No campo das artes, as Guerrilla Girls têm sido, desde sempre, uma força ativa no combate ao racismo e sexismo, ao trazer à discussão, por detrás de máscaras, e desde 1985, as desigualdades raciais e de género. Desconstruindo assim a imagem conveniente à sociedade, de mulheres condicionadas à vida doméstica. Jo Spence foi também uma dessas artistas, que explorou a ideia da mulher objeto. As artistas manipulavam assim, muitas vezes, a sua própria imagem, o seu corpo, ou tomavam atitudes provocatórias face aos estereótipos, ao esperado ou vigente em sociedade.
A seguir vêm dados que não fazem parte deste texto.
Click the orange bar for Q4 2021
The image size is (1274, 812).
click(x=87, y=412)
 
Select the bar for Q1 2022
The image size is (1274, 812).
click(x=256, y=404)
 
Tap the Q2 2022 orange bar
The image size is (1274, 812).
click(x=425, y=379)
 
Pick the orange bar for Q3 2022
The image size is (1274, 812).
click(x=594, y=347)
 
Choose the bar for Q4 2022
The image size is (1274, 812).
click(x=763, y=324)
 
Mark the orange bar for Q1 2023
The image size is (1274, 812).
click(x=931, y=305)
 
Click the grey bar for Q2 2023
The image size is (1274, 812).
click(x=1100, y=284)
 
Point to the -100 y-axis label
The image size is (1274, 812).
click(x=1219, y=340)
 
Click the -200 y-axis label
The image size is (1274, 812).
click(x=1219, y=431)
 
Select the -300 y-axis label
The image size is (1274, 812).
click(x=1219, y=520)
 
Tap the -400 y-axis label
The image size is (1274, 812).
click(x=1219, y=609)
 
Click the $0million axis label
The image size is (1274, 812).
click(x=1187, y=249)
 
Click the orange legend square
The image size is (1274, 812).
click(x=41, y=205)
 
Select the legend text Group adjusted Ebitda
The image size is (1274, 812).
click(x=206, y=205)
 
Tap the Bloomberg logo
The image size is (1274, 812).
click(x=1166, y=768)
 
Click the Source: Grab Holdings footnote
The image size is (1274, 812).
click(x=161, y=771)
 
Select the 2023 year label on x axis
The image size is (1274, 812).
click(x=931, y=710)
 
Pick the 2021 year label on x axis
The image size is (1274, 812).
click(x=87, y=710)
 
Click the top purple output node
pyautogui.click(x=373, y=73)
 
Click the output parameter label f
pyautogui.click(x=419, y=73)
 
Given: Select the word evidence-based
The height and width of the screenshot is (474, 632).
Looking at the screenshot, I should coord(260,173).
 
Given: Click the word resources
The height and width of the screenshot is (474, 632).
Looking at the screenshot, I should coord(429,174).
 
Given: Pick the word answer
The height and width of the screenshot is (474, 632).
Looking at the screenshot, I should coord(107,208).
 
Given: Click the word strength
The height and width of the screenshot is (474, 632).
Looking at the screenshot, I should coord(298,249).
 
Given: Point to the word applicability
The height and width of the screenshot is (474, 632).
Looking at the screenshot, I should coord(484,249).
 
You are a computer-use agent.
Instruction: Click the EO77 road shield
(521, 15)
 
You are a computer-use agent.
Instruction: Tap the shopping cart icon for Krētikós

As décadas de 60, 70 e 80 do século XX, foram pródigas na tomada de consciência desta questão do feminino. Sobretudo porque se reproduziram em reações de grupos e não somente em casos isolados. E sabemos bem como esses casos isolados terminaram: em vidas desperdiçadas, sofrimento profundo, e afastamento da sociedade. Espelhados na vida e obra de Camille Claudel, por exemplo, ou, em tempos mais remotos, no pouco reconhecimento que foi dado, durante séculos, à obra de Artemisia Gentileschi.

Na exposição Pacto, presente na Galeria Municipal de Almada, e com curadoria de Filipa Oliveira, podemos, desse modo, observar este desconstruir das correntes e das amarras a que a mulher se via, e ainda vê, votada. Ainda mais na condição de mulher artista, surgem traços de busca sobre si mesma, como por exemplo na peça sonora de Luísa Cunha. De forma nostálgica, e até sonhadora, a artista chama pelo seu próprio nome, Luísa, em a artista chama por si própria (2015).

Um filme de Ana Hatherly, que consta dos arquivos do poeta visual Fernando Aguiar, é projetado sobre as paredes da galeria. Nele vemos a artista, pouco depois da revolução de 74, envolvida na performance Rotura, 1977, na galeria Quadrum, a fazer energicamente sulcos sobre papel, a rasgar telas brancas.

Susana Mendes Silva revela-nos Alameda, Avenida, Mariana, Maria, Maria, Maria uma instalação compreendida em duas partes. Uma parte apresenta-nos uma informação sobre os nomes das ruas em Almada. A outra parte é revelada por duas placas toponímicas que se encontram afixadas sobre as paredes da galeria, e onde constam os nomes de mulheres, como Mariana Alcoforado e as 3 Marias. Em gesto de compensação, numa tentativa de emendar a própria história, e reposicionar, de forma justa, as mulheres e os seus feitos, de modo a serem vistas com o devido reconhecimento pela sociedade e pela memória.

São poucas as ruas com nomes de mulheres, e as que existem são muitas vezes ruas secundárias ou vielas recônditas sem saída, quase impercetíveis. De inferior importância, toponimicamente falando.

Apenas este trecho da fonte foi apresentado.